JAKARTA, KOMPAS.com - Anggota Komisi IX DPR dari Fraksi PDI-P Rahmad Handoyo mendesak pemerintah bertindak cepat dalam kemandirian untuk produksi vaksin dalam negeri.
Hal tersebut dimintanya sebagai langkah antisipasi timbulnya penyakit hepatitis misterius yang belakangan diperbincangkan publik.
"Untuk mengantisipasi penyakit hepatitis akut misterius serta penyakit-penyakit menular yang diakibatkan virus lainnya, kita mendorong pemerintah untuk lebih berdikari dan berdaulat di bidang kesehatan terutama di penciptaan vaksin,” kata Rahmad dalam keterangannya, Selasa (17/5/2022).
Rahmad menilai, berkaca dari penanganan pandemi Covid-19, ditambah munculnya penyakit hepatitis akut misterius, Indonesia terlambat menciptakan kemandirian di bidang vaksin.
Apalagi, lanjut Rahmad, Indonesia masih mendatangkan 100 persen vaksin dari luar negeri. Sementara, vaksin Merah Putih masih dalam proses.
"Kondisi ini kan membuktikan kita sangat terlambat dalam membuat vaksin dalam negeri karena vaksinasi kesatu, kedua dan sudah hampir selesai, vaksinasi tinggal sedikit yakni vaksin booster,” terangnya.

########################################

Tujuan Latihan:
Kutip kembali seluruh berita tentang desakan kemandirian produksi vaksin dalam negeri di atas tanpa mengubah satu kata pun.

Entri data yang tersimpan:
########################################

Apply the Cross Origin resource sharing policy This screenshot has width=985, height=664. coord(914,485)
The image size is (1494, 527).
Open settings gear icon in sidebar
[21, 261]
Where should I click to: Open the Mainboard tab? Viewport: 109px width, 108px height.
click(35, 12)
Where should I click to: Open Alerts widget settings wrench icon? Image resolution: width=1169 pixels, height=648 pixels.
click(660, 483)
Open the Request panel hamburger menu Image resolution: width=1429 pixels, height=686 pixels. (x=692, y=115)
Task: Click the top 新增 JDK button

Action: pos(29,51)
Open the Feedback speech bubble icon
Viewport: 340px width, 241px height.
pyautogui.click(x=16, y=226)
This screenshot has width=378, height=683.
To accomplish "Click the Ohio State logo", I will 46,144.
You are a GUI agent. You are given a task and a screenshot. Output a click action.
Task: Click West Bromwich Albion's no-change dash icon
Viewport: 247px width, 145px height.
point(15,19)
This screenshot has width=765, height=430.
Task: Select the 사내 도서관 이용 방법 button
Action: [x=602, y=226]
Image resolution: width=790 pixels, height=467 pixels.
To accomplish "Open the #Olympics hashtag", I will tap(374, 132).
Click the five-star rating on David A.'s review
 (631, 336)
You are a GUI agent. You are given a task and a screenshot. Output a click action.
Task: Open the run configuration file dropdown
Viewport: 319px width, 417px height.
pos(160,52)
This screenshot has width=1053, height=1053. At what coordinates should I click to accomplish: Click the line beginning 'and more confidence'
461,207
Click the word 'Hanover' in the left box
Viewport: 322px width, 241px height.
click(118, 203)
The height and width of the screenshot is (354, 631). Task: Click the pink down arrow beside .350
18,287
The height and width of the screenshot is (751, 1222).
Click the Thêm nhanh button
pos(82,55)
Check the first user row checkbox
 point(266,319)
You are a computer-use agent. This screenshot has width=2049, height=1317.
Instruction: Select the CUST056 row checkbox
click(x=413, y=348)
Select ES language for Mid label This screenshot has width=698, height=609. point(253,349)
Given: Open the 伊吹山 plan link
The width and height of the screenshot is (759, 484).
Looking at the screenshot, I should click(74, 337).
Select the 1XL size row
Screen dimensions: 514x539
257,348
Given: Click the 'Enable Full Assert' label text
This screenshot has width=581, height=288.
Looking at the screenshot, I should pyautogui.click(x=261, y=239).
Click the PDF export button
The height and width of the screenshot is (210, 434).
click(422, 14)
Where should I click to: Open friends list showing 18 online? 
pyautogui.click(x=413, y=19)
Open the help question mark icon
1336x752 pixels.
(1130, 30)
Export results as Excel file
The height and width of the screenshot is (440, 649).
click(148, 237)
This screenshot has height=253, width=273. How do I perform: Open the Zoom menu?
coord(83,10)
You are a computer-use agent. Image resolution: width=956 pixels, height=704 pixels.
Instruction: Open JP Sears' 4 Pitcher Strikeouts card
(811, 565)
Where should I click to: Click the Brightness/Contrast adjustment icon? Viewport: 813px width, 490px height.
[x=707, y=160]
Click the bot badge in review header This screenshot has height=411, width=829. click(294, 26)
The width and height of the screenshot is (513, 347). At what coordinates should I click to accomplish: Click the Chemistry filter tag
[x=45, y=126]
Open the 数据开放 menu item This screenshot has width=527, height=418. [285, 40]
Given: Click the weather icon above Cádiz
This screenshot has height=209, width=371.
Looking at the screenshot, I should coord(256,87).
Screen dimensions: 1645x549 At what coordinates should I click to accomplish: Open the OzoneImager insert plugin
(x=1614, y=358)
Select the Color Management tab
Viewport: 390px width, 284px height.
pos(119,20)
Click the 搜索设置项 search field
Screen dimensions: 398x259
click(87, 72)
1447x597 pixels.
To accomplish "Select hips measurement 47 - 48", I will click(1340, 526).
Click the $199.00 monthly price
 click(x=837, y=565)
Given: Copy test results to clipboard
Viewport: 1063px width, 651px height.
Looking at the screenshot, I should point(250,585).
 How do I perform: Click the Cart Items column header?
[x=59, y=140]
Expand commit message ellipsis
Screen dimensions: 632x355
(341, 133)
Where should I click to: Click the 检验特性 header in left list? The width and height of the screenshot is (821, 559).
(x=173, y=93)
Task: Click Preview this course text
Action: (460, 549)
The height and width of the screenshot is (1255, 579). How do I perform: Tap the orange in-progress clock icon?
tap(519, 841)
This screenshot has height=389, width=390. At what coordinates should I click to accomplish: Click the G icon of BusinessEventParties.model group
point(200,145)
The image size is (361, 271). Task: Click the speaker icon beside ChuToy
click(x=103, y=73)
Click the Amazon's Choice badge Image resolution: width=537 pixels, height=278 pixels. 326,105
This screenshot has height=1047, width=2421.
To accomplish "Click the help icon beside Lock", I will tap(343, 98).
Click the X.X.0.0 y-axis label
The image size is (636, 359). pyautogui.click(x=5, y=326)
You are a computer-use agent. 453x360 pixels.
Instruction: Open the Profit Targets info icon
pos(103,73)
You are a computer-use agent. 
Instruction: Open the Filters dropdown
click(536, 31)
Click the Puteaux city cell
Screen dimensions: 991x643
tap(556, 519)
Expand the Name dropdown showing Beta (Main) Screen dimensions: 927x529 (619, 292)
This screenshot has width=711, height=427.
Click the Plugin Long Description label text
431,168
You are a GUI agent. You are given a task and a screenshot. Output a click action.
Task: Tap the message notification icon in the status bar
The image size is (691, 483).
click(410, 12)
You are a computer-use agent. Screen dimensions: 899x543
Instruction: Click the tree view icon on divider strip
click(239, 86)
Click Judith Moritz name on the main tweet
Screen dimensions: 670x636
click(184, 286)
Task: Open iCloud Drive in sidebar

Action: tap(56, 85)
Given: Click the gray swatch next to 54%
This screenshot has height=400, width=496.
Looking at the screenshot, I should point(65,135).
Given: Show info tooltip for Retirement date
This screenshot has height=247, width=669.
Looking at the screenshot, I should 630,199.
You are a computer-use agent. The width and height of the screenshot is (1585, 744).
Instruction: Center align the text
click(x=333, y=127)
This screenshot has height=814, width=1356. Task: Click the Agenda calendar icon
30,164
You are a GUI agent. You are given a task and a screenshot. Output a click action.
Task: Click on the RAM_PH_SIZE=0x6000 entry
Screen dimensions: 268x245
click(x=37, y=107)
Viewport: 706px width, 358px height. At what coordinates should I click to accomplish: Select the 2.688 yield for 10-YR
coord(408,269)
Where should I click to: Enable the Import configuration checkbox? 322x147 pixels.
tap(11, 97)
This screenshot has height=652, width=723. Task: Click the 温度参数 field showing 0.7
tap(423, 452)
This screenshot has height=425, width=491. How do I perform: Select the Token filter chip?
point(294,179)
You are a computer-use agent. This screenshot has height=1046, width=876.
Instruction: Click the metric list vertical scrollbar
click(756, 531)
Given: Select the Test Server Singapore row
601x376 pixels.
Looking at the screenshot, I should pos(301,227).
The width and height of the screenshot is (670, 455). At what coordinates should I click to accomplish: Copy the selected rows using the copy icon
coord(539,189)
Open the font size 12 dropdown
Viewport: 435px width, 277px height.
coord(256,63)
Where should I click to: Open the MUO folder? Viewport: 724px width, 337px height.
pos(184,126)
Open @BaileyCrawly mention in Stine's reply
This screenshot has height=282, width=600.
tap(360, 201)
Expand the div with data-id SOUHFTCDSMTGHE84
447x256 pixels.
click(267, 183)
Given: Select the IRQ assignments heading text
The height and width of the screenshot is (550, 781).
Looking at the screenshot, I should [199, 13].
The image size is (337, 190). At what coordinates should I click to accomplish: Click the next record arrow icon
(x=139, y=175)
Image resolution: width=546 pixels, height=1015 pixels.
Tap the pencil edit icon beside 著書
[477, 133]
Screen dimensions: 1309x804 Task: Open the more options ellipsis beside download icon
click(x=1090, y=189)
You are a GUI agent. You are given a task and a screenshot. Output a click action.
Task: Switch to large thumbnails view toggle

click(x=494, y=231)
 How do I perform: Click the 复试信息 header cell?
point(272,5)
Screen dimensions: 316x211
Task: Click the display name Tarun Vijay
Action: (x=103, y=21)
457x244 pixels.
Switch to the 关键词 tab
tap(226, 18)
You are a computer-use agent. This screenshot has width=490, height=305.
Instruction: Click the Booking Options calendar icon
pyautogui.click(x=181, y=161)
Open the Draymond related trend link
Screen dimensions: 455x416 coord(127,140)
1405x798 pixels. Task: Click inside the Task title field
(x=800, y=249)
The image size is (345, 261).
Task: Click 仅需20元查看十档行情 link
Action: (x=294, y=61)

########################################

Jawaban Tertulis:
JAKARTA, KOMPAS.com - Anggota Komisi IX DPR dari Fraksi PDI-P Rahmad Handoyo mendesak pemerintah bertindak cepat dalam kemandirian untuk produksi vaksin dalam negeri.
Hal tersebut dimintanya sebagai langkah antisipasi timbulnya penyakit hepatitis misterius yang belakangan diperbincangkan publik.
"Untuk mengantisipasi penyakit hepatitis akut misterius serta penyakit-penyakit menular yang diakibatkan virus lainnya, kita mendorong pemerintah untuk lebih berdikari dan berdaulat di bidang kesehatan terutama di penciptaan vaksin,” kata Rahmad dalam keterangannya, Selasa (17/5/2022).
Rahmad menilai, berkaca dari penanganan pandemi Covid-19, ditambah munculnya penyakit hepatitis akut misterius, Indonesia terlambat menciptakan kemandirian di bidang vaksin.
Apalagi, lanjut Rahmad, Indonesia masih mendatangkan 100 persen vaksin dari luar negeri. Sementara, vaksin Merah Putih masih dalam proses.
"Kondisi ini kan membuktikan kita sangat terlambat dalam membuat vaksin dalam negeri karena vaksinasi kesatu, kedua dan sudah hampir selesai, vaksinasi tinggal sedikit yakni vaksin booster,” terangnya.